Duplicate openssl req -newkey rsa:2048 -nodes -keyout mydomain.pem -out mydomain.csr

See more OpenSSL Examples

Demonstrates how to duplicate this OpenSSL command:
openssl req -newkey rsa:2048 -nodes -keyout mydomain.pem -out mydomain.csr

This command creates 2 files:

  1. mydomain.csr: this is the file to send to DigiCert or Let's Encrypt (or any other CA)
  2. mydomain.pem: this is the private key of the domain.

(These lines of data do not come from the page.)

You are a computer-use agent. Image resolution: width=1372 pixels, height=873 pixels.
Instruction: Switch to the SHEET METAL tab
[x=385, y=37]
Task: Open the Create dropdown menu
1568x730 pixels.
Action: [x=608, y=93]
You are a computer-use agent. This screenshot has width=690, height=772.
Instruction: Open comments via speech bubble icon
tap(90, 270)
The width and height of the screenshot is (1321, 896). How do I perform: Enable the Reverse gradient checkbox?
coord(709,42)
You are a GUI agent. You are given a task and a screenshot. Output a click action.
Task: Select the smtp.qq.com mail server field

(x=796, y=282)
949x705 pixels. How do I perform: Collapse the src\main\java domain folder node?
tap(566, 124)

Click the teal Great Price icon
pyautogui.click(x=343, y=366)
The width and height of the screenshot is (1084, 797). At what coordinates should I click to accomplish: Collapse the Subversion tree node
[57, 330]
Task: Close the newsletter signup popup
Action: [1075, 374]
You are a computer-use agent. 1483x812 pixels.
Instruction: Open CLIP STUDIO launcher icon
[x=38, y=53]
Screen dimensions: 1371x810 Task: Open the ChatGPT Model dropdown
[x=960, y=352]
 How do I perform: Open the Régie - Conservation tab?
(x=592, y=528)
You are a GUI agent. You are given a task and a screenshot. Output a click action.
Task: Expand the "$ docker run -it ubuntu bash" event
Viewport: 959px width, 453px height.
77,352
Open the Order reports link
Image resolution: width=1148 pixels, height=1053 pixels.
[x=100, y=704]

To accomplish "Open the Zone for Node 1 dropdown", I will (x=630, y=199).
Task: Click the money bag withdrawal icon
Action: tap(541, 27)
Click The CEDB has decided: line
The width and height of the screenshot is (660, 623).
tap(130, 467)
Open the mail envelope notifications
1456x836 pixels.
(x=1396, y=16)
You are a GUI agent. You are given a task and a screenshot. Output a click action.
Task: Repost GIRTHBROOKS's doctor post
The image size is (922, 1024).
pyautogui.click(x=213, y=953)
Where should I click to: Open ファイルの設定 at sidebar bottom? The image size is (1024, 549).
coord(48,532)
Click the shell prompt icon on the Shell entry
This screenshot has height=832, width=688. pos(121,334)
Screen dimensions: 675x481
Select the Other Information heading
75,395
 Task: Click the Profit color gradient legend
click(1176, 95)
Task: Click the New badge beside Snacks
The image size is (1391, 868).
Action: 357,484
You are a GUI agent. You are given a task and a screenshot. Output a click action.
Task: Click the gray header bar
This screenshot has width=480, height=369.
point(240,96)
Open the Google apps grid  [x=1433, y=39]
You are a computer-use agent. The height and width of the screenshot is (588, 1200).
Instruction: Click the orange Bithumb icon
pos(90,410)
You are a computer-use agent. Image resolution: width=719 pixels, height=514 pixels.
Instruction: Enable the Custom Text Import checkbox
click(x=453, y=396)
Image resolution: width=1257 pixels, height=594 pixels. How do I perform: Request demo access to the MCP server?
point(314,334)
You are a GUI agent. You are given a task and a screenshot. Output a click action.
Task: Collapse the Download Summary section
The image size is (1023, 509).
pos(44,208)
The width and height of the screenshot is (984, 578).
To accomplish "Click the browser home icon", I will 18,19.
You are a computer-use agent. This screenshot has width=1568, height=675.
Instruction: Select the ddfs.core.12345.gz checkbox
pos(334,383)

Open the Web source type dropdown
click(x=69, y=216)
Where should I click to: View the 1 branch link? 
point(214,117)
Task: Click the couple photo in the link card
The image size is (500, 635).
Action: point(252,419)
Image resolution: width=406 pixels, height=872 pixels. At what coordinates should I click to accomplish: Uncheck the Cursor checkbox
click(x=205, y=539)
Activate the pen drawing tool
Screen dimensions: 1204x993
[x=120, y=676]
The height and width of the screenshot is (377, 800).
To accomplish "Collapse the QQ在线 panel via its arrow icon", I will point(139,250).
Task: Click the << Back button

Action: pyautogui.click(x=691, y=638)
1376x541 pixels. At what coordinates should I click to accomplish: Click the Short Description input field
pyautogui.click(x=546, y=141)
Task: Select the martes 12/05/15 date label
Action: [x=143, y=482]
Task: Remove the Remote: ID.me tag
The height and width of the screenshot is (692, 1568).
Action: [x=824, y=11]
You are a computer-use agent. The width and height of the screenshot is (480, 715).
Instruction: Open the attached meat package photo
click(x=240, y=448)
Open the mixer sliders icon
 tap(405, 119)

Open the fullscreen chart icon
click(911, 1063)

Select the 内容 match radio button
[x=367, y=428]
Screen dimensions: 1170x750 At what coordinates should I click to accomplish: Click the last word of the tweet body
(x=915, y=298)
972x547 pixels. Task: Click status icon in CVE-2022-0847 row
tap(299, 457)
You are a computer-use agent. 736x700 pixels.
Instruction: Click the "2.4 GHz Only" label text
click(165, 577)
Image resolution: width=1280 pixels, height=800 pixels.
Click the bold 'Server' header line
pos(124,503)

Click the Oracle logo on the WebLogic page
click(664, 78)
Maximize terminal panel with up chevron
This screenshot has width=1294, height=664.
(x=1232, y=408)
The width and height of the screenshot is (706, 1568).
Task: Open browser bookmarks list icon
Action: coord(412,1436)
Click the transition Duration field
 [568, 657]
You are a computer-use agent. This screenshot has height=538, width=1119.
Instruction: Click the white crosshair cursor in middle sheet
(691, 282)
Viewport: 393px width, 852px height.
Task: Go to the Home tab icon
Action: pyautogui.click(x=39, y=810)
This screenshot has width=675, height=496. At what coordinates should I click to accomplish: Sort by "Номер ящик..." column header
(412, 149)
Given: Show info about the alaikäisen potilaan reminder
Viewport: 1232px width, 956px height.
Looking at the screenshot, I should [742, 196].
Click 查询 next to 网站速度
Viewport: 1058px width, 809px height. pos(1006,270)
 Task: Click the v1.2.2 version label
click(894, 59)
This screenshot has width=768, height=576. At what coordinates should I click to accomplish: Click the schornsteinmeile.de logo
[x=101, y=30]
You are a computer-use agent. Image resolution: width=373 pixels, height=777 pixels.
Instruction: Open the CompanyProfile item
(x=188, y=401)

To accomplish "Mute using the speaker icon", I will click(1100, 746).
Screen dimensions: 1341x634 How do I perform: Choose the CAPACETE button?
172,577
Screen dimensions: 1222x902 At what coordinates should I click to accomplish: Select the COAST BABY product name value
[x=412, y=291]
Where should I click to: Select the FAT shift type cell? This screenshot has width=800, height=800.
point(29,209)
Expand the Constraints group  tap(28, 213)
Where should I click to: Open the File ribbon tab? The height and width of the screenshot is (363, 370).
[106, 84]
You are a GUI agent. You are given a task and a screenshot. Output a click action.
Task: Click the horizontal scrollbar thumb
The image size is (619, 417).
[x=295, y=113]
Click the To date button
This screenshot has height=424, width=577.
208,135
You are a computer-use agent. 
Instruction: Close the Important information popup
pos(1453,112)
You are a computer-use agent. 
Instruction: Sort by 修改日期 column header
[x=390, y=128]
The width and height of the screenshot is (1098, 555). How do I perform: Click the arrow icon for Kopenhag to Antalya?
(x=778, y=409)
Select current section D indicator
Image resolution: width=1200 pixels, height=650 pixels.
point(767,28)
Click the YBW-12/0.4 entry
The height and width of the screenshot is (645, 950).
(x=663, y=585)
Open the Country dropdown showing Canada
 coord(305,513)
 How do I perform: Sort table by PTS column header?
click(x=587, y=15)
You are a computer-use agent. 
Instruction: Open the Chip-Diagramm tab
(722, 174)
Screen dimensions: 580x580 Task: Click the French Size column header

The second file is needed to pair with the certificate that will later be received from the CA.

Chilkat C Downloads

C
#include <C_CkRsa.h>
#include <C_CkPrivateKey.h>
#include <C_CkXml.h>
#include <C_CkAsn.h>
#include <C_CkBinData.h>

void ChilkatSample(void)
    {
    BOOL success;
    HCkRsa rsa;
    HCkPrivateKey privKey;
    HCkXml privKeyXml;
    const char *keyModulus;
    HCkAsn asnRoot;
    HCkAsn asnCertReqInfo;
    HCkAsn asnCertSubject;
    HCkAsn asnTemp;
    HCkAsn asnPubKeyInfo;
    HCkAsn asnPubKeyAlgId;
    HCkAsn asnRsaKey;
    const char *rsaKeyDerBase64;
    HCkBinData bdDer;
    HCkBinData bdSig;
    HCkAsn asnAlgId;
    const char *csrBase64;

    success = FALSE;

    // This example requires the Chilkat API to have been previously unlocked.
    // See Global Unlock Sample for sample code.

    rsa = CkRsa_Create();

    // Generate a 2048-bit key.  Chilkat RSA supports
    // key sizes ranging from 512 bits to 8192 bits.
    privKey = CkPrivateKey_Create();
    success = CkRsa_GenKey(rsa,2048,privKey);
    if (success == FALSE) {
        printf("%s\n",CkRsa_lastErrorText(rsa));
        CkRsa_Dispose(rsa);
        CkPrivateKey_Dispose(privKey);
        return;
    }

    CkRsa_UsePrivateKey(rsa,privKey);

    // Save the private key to unencrypted PKCS8 PEM
    success = CkPrivateKey_SavePkcs8PemFile(privKey,"mydomain.pem");

    // (alternatively) Save the private key to encrypted PKCS8 PEM
    success = CkPrivateKey_SavePkcs8EncryptedPemFile(privKey,"myPassword","mydomain_enc.pem");

    // We'll need the private key's modulus for the CSR.
    // The modulus is not something that needs to be protected.  Most people don't realize
    // that a public key is actually just a subset of the private key.  The public parts of
    // an RSA private key are the modulus and exponent.  The exponent is always 65537.
    privKeyXml = CkXml_Create();
    success = CkXml_LoadXml(privKeyXml,CkPrivateKey_getXml(privKey));

    // Get the modulus in base64 format:
    keyModulus = CkXml_getChildContent(privKeyXml,"Modulus");

    // --------------------------------------------------------------------------------
    // Now build the CSR using Chilkat's ASN.1 API.
    // The keyModulus will be embedded within the ASN.1.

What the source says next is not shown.